Data for processing:
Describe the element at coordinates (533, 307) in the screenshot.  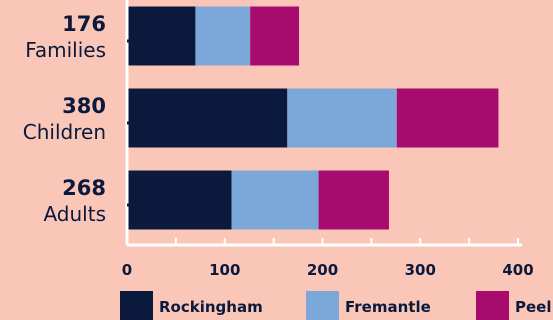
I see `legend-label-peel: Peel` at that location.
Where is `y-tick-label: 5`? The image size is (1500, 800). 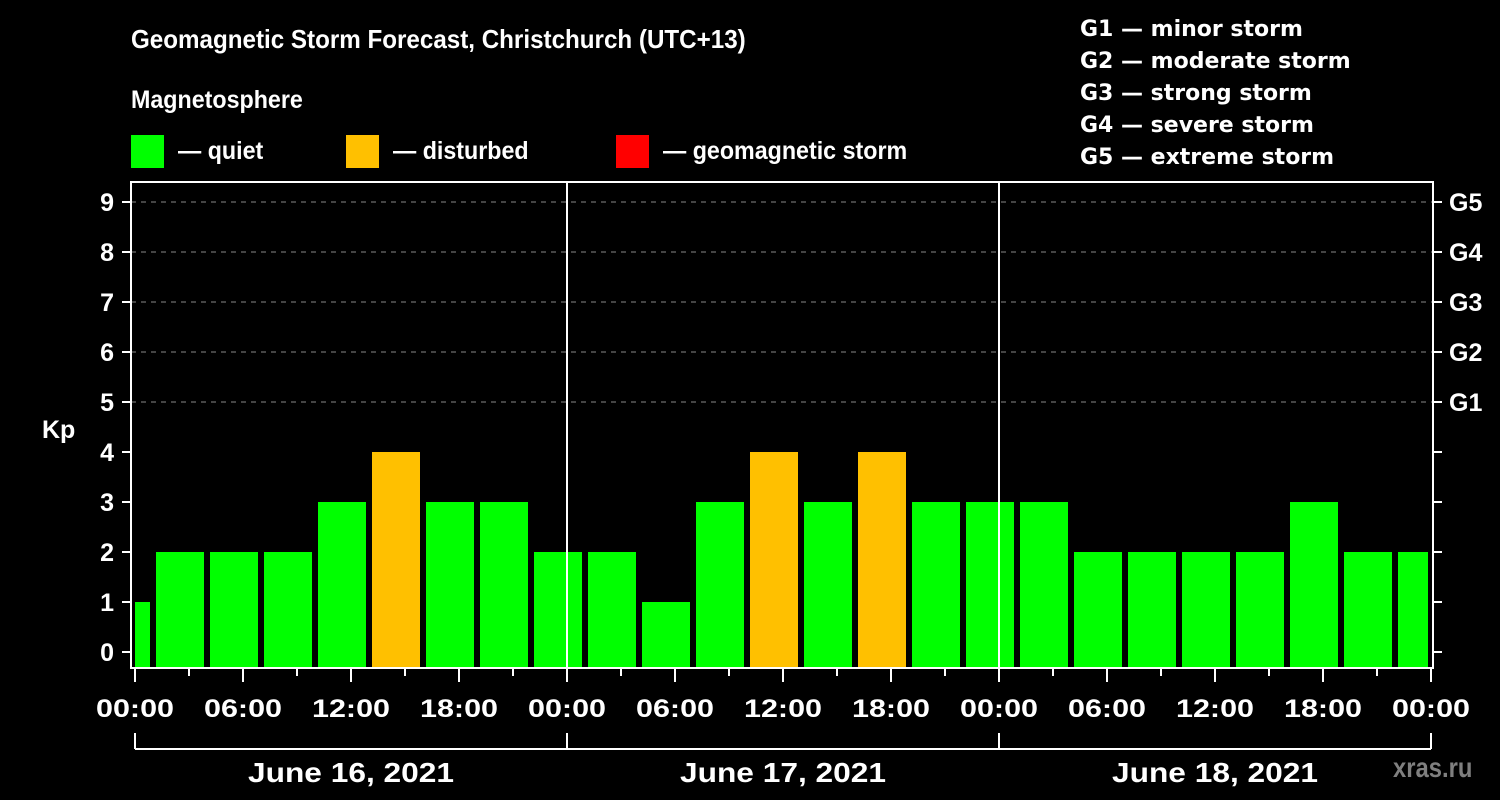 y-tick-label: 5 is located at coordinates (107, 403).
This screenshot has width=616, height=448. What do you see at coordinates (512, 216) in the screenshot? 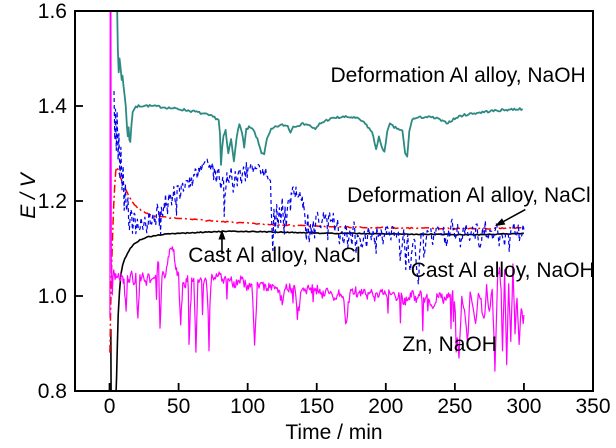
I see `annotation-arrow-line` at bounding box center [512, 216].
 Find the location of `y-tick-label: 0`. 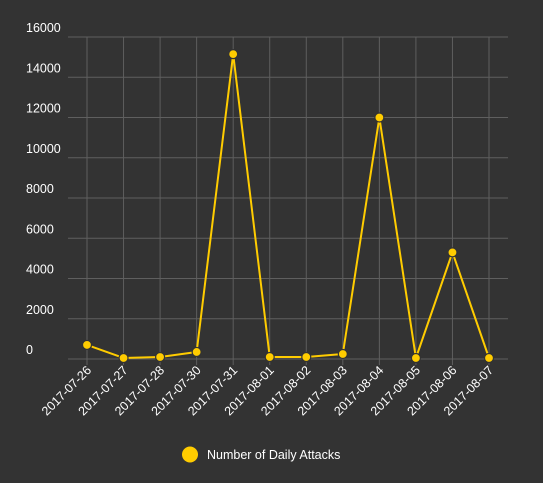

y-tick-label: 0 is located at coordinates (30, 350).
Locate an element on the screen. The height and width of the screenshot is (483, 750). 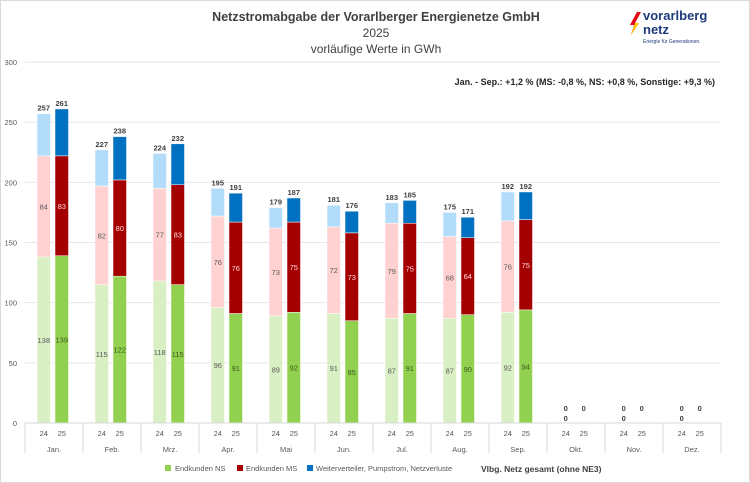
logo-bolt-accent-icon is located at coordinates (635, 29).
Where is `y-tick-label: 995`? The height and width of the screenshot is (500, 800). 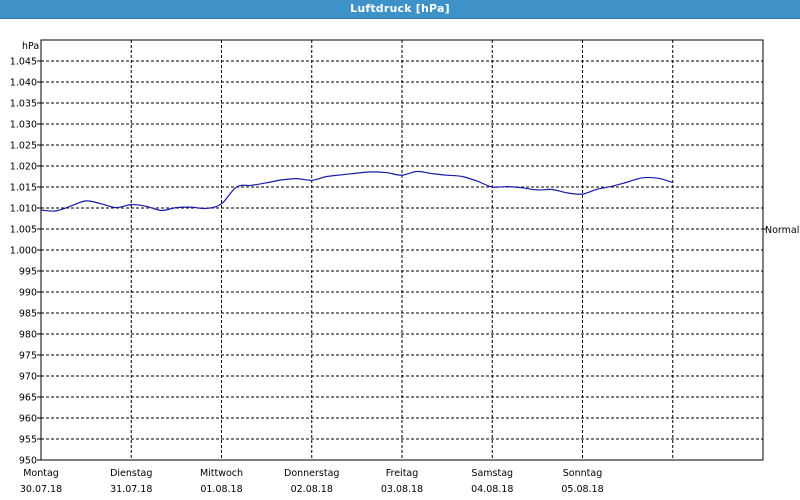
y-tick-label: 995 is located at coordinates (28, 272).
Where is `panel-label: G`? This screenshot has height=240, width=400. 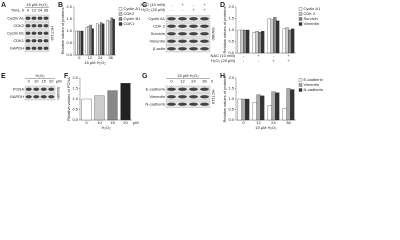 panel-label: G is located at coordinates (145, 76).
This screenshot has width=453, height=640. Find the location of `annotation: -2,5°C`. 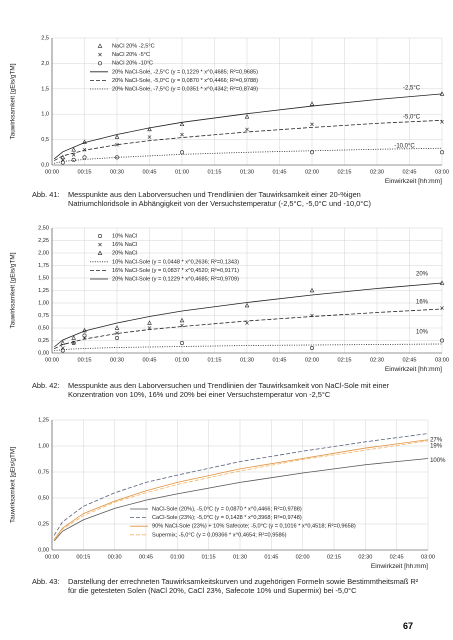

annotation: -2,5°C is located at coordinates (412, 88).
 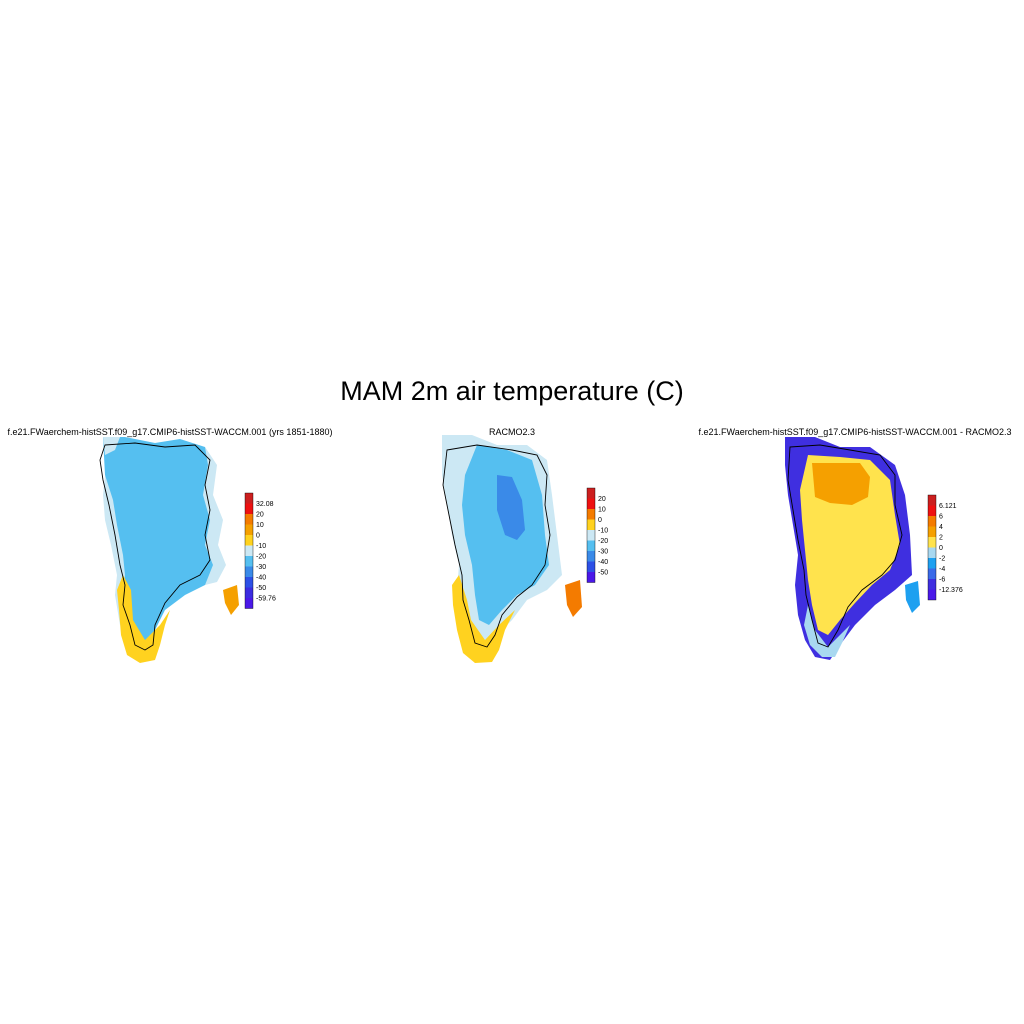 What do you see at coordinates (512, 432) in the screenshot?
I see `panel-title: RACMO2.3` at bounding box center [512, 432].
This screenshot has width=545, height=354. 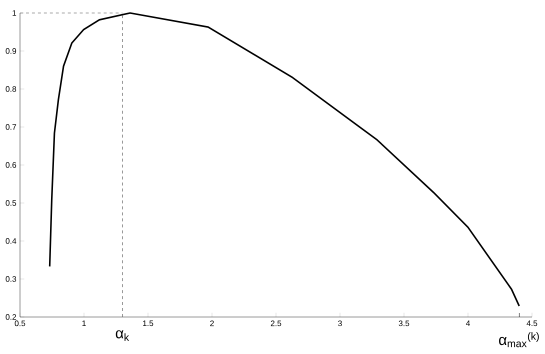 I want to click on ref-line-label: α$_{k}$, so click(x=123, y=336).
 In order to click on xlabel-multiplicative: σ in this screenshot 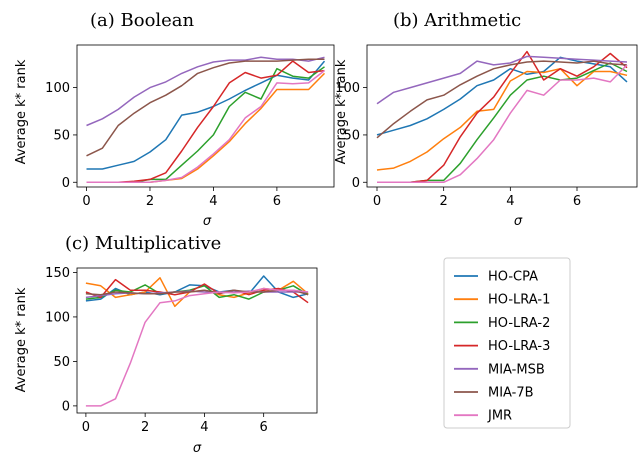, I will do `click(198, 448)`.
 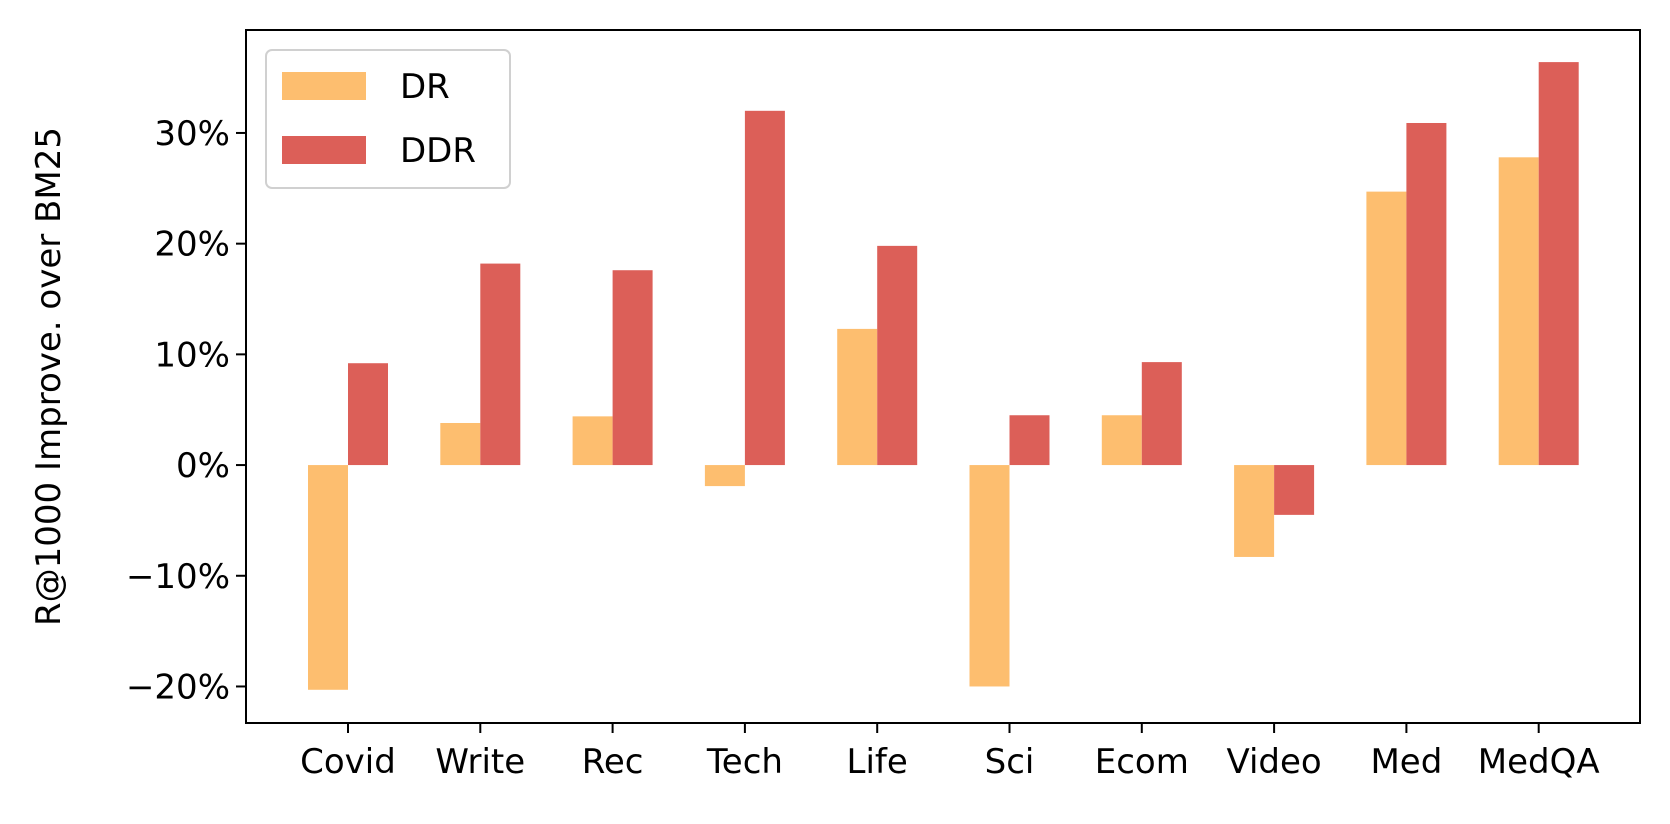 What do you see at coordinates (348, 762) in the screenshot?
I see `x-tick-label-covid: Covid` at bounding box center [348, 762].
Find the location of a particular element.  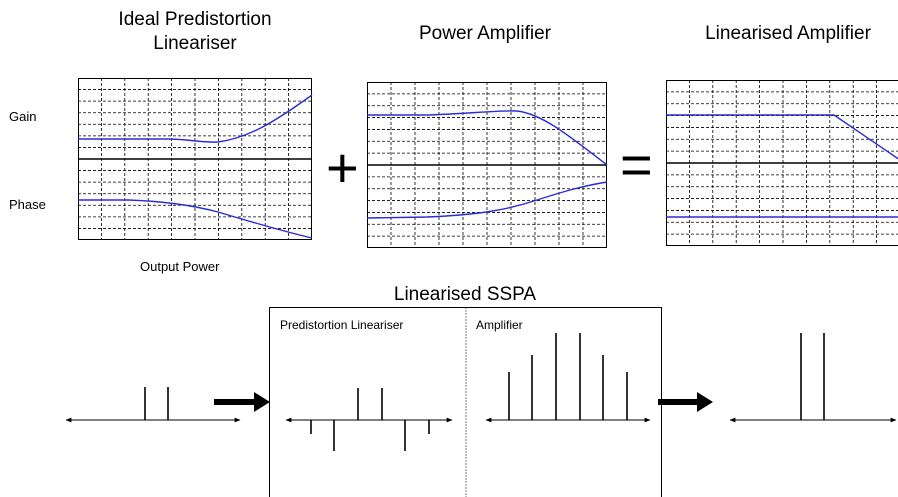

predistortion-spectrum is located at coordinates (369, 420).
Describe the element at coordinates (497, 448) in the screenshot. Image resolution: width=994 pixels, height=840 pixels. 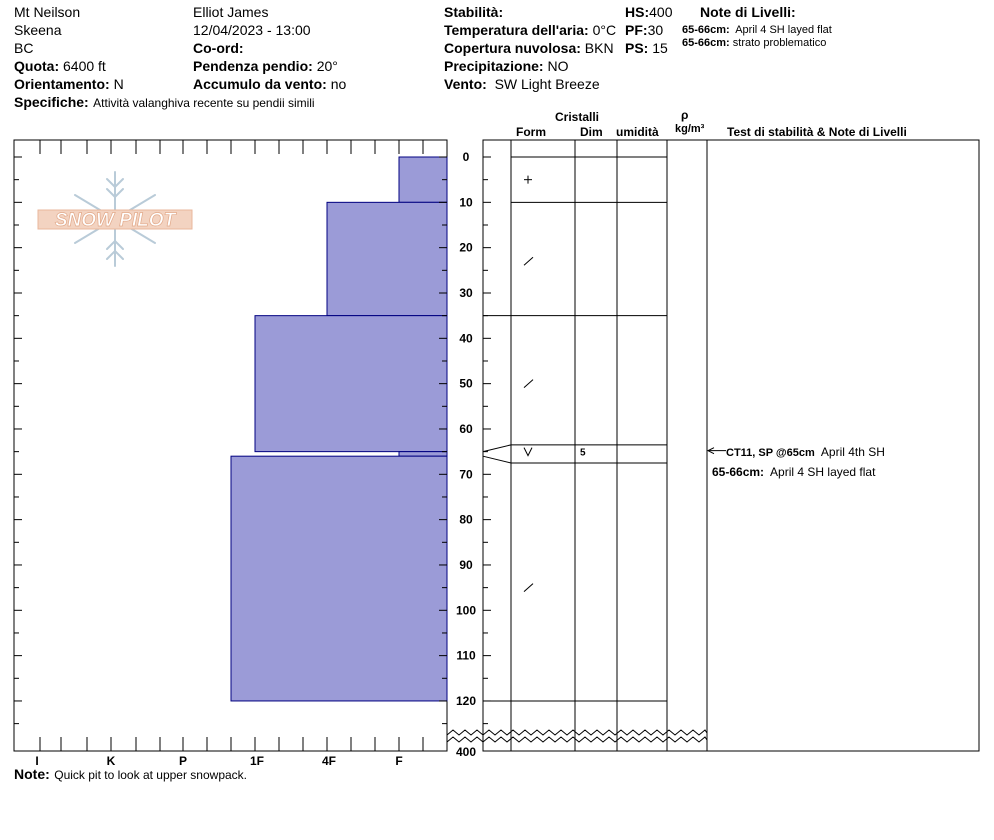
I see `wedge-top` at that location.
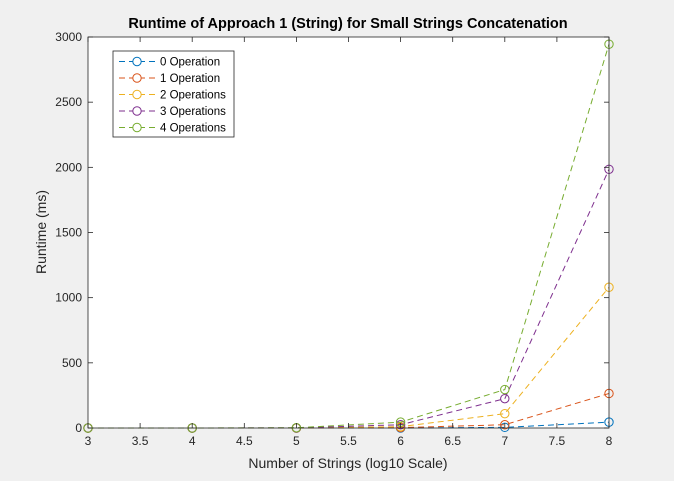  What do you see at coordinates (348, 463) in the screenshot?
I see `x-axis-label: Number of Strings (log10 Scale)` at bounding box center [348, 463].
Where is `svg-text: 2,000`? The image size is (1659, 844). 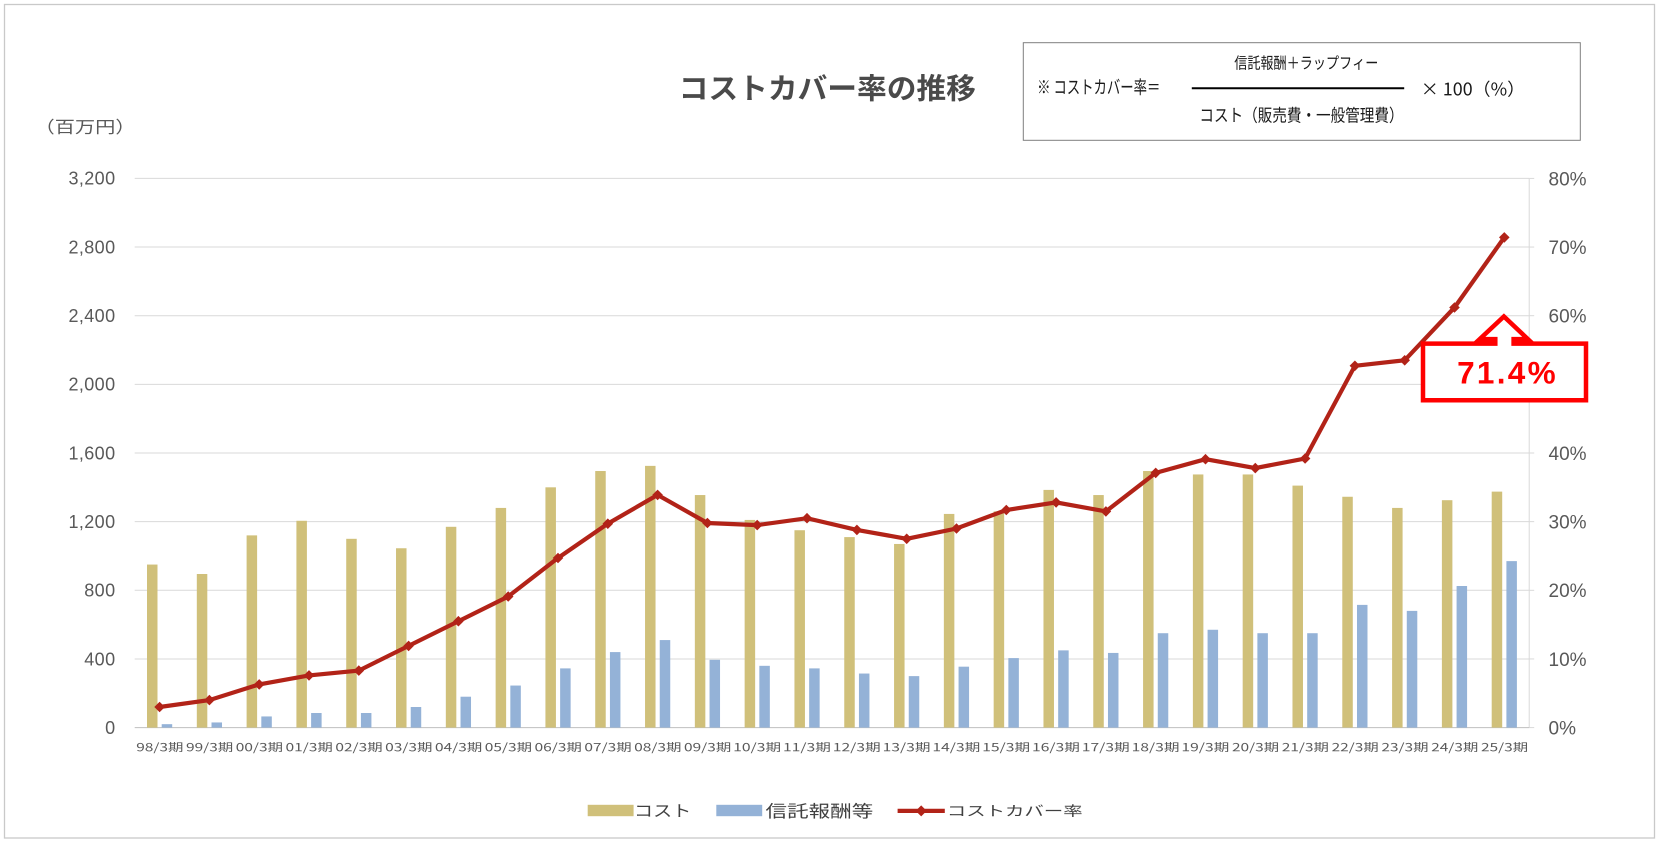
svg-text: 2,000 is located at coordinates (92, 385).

Work instructions:
Format the rows from the line with "This screenshot has width=616, height=448." up to and including the line with "y-tick-label: 0 is" as a JSON list of strings, one string per line, omitting blank lines. Leave the pictures out.

Answer to this problem:
[
  "This screenshot has width=616, height=448. What do you see at coordinates (512, 216) in the screenshot? ",
  "I see `annotation-arrow-line` at bounding box center [512, 216].",
  " Find the location of `y-tick-label: 0`. ",
  "y-tick-label: 0 is located at coordinates (30, 350)."
]